Thursday, December 22, 2016

This Week in Bank Failures

Ukraine took over its largest bank, ironically named PrivatBank, which was suffering from a $5 billion capital shortfall. Other insolvent banks in Ukraine have been liquidated, but PrivatBank was considered too big to fail.

We were waiting most of the week for news of the fate of Italy’s oldest and third largest bank, Monte dei Paschi. There was no further progress in the final days of the stock sale. A sovereign wealth fund that the bank had hoped would be its anchor investor decided early in the week, perhaps actually last week, that the whole deal was too risky. There did not seem a way to structure a capital arrangement that properly protected the interests of the new investors. Around the same time, the bank acknowledged that it was not as liquid as previously thought, and it could run out of money as soon as April. The bank’s future was in doubt for a few days. The bank faced a December 31 regulatory deadline to raise capital, but the clock ran out on its stock offering at 2 p.m. today. According to published reports, the bank raised a small fraction of the money it needed, between one tenth and one fourth of the €5 billion it was seeking. The board met this afternoon and formally requested government assistance. Then the cabinet met late in the evening and around midnight, approved a state rescue of the bank. Exact terms of the rescue have not been spelled out and it seems that some decisions will be postponed until a new audit of the bank is underway in January. There is a plan to convert the junior bonds held by bank customers into senior bonds in order to protect those investors from large losses at this stage. Government officials have said, though, that all investors would have to take some kind of loss in any government rescue of a bank.
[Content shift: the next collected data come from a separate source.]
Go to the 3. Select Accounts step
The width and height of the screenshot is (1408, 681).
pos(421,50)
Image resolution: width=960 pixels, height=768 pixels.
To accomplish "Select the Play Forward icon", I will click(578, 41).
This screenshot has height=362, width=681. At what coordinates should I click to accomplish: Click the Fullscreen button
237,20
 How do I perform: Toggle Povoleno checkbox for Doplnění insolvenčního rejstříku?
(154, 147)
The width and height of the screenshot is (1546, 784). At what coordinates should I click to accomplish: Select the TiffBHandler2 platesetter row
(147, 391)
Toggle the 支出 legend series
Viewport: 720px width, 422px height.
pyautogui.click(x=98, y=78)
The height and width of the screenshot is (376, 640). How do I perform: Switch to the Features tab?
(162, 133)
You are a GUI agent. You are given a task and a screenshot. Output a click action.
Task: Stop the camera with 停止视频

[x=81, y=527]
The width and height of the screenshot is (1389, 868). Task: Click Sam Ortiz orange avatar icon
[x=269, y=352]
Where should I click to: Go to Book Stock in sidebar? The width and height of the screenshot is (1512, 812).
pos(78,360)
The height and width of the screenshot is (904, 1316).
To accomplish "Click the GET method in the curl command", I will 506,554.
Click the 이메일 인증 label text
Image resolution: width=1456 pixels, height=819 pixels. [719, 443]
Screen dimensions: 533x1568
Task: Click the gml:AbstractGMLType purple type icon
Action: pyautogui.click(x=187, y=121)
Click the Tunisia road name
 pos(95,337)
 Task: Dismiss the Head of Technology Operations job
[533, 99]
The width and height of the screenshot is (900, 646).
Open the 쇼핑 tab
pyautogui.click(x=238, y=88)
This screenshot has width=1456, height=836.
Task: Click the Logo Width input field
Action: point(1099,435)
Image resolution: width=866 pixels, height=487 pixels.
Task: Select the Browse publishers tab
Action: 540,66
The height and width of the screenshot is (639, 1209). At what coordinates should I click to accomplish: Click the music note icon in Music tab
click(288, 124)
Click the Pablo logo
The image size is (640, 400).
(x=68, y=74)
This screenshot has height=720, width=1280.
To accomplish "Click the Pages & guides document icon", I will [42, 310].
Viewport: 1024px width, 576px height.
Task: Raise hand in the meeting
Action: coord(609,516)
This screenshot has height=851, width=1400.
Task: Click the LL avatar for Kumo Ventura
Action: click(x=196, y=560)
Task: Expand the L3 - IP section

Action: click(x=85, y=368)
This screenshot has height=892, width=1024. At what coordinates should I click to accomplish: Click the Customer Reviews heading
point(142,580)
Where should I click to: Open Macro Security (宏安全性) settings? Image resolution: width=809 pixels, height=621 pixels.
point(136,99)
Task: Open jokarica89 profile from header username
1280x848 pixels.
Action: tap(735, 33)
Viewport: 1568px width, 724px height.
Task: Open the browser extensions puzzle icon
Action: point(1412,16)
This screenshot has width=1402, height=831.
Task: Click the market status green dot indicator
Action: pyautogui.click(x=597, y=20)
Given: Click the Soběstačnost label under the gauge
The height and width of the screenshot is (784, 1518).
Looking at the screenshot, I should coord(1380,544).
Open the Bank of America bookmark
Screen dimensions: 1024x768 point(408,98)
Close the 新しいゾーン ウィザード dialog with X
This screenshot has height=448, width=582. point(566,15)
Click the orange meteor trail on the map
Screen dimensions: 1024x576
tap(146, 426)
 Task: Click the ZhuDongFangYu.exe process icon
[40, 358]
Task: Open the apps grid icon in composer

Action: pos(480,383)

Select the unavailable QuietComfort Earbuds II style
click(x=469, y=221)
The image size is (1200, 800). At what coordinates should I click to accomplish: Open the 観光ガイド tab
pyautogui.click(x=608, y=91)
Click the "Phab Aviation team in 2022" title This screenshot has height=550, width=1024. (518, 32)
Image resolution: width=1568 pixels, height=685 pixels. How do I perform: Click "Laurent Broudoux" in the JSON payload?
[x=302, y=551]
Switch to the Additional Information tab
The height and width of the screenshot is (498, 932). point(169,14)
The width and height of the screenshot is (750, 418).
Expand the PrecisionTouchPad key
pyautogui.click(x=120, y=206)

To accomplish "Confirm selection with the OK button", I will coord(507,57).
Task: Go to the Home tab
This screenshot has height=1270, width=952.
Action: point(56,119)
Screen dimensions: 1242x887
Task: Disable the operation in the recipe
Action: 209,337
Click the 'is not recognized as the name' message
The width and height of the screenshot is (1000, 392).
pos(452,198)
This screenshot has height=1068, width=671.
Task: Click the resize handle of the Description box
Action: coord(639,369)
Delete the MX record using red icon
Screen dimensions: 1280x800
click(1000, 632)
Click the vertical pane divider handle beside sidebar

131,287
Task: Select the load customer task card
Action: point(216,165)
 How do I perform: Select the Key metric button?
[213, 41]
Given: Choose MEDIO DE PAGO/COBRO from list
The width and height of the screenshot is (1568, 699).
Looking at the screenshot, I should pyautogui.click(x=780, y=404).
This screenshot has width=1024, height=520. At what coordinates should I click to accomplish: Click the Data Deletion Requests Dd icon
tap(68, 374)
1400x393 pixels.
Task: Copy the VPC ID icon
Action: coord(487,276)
In New York, law enforcement officials say two Platinum Partners hedge funds worth more than $1 billion had been run like a Ponzi scheme since 2012, with secret accounting, phantom assets, and exaggerated earnings. The scheme was uncovered after an officer of the company tried to bribe a government official. Weeks later, Cayman Islands regulators ordered the funds liquidated. Six executives have been arrested and charged after an investigation that included the FBI, the SEC, and others.

Update, Friday: Deutsche Bank will pay $7 billion, and Credit Suisse, $5 billion to settle charges of misrepresenting mortgage-backed securities sold in the United States between 2005 and 2007. For Deutsche Bank, the settlement is larger than the amount the bank had set aside, but the bank has assured investors that it will not need to seek government support as a result of the penalty. A similar case pending against Barclays will apparently be decided in court.